Memorial Hall (former Theological School), Meiji Gakuin University, c. 1920.

See also:
Rikkyo (St. Paul’s) University
Meiji College, c. 1920-1930
Tokyo Imperial University, c. 1930
Waseda University, c. 1910

Meiji Gakuin University is a private, Christian university founded by Presbyterians and members of the Dutch Reform church. It moved to its present location and took the name Meiji Gakuin in 1886.

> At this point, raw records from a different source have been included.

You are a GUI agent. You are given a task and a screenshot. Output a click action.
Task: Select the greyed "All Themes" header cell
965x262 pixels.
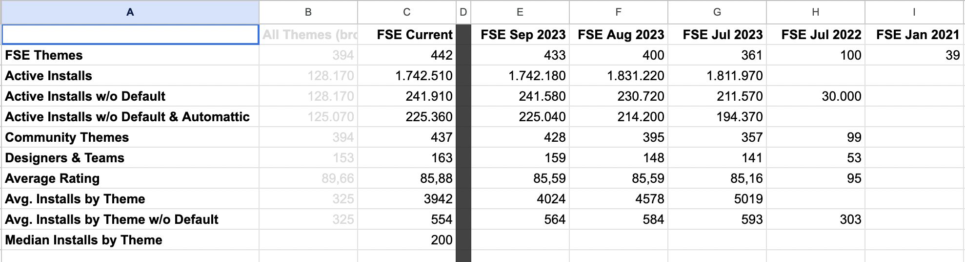pos(308,35)
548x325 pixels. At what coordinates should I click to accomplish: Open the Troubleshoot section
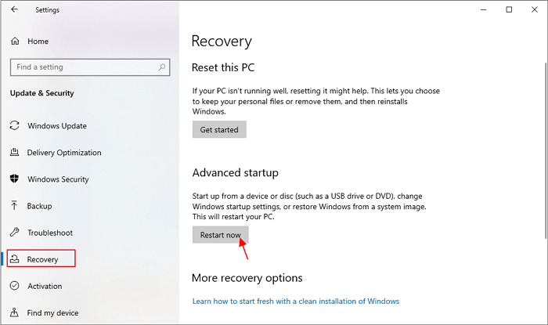pyautogui.click(x=49, y=233)
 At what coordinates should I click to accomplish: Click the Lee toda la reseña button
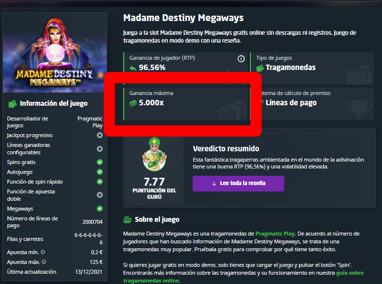[238, 184]
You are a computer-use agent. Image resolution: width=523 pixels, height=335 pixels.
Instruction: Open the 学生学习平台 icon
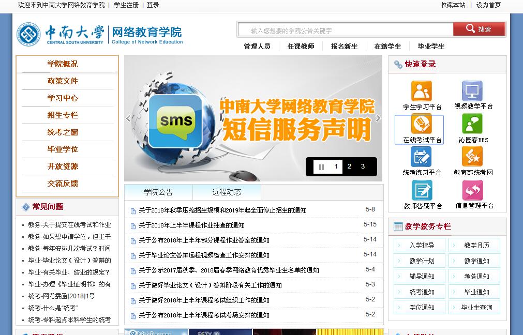pyautogui.click(x=421, y=92)
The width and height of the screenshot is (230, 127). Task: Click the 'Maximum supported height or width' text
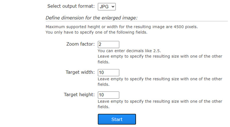122,27
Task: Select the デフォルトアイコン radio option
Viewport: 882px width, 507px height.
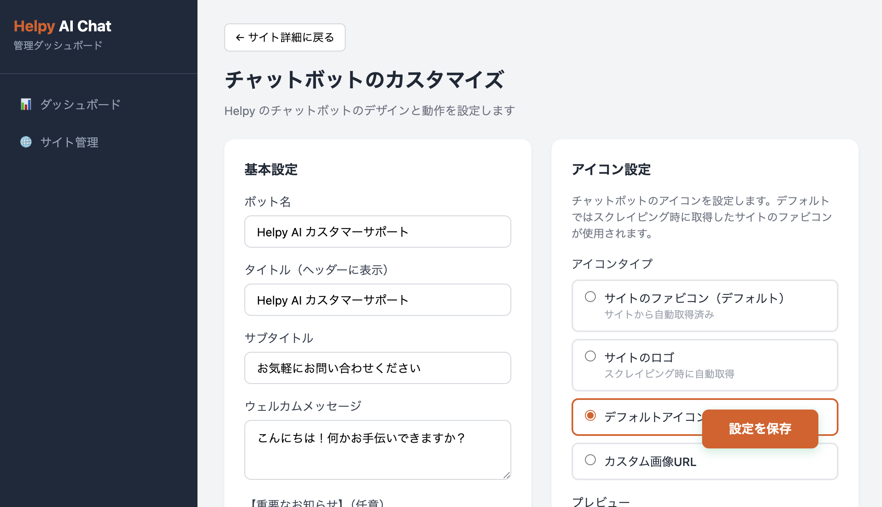Action: (x=590, y=415)
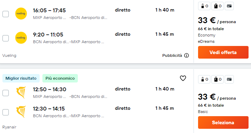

“The former Theological School was first built in 1890, based on plans sent from the United States. It accommodated not only classrooms and a library but the residence of the president of Meiji Gakuin, James Curtis Hepburn, the disseminator of the Hepburn system of Japanese romanization. The building sustained damage in an earthquake in 1894. The second floor was then built in a half-timber style, atop the brick structure of the first floor. Toson Shimazaki (1872-1943), the poet and novelist (The Broken Commandment [Hakai], 1906; Before the Dawn [Yoakemae], 1929-1935), was among the first students to pass through this hall.”

“The Architecture of Tokyo, by Hiroshi Watanabe, 2001

Meiji Gakuin, c. 1910.

Chapel, Meiji Gakuin University, c. 1920. Designed by William Merrell Vories, who also created the popular ointment ‘Mentholatum’.

“William Merrell Vories (1880-1964), born in Leavensworth Kansas, was educated at the University of Colorado in the United States. He first came to Japan in 1905. He is probably best known in Japan for founding a missionary enterprise that produces an ointment called ‘Mentholatum’. Although Vories had no formal architectural education, he had an active architectural practice as well. Other works by him include the Doremus School and Hilltop Hotel. Vories eventually became a Japanese citizen and took on his wife’s family name: Hitotsuyanagai.

“This brick-construction chapel with an impressive truss ceiling is an early work by him. The transept was a later addition.”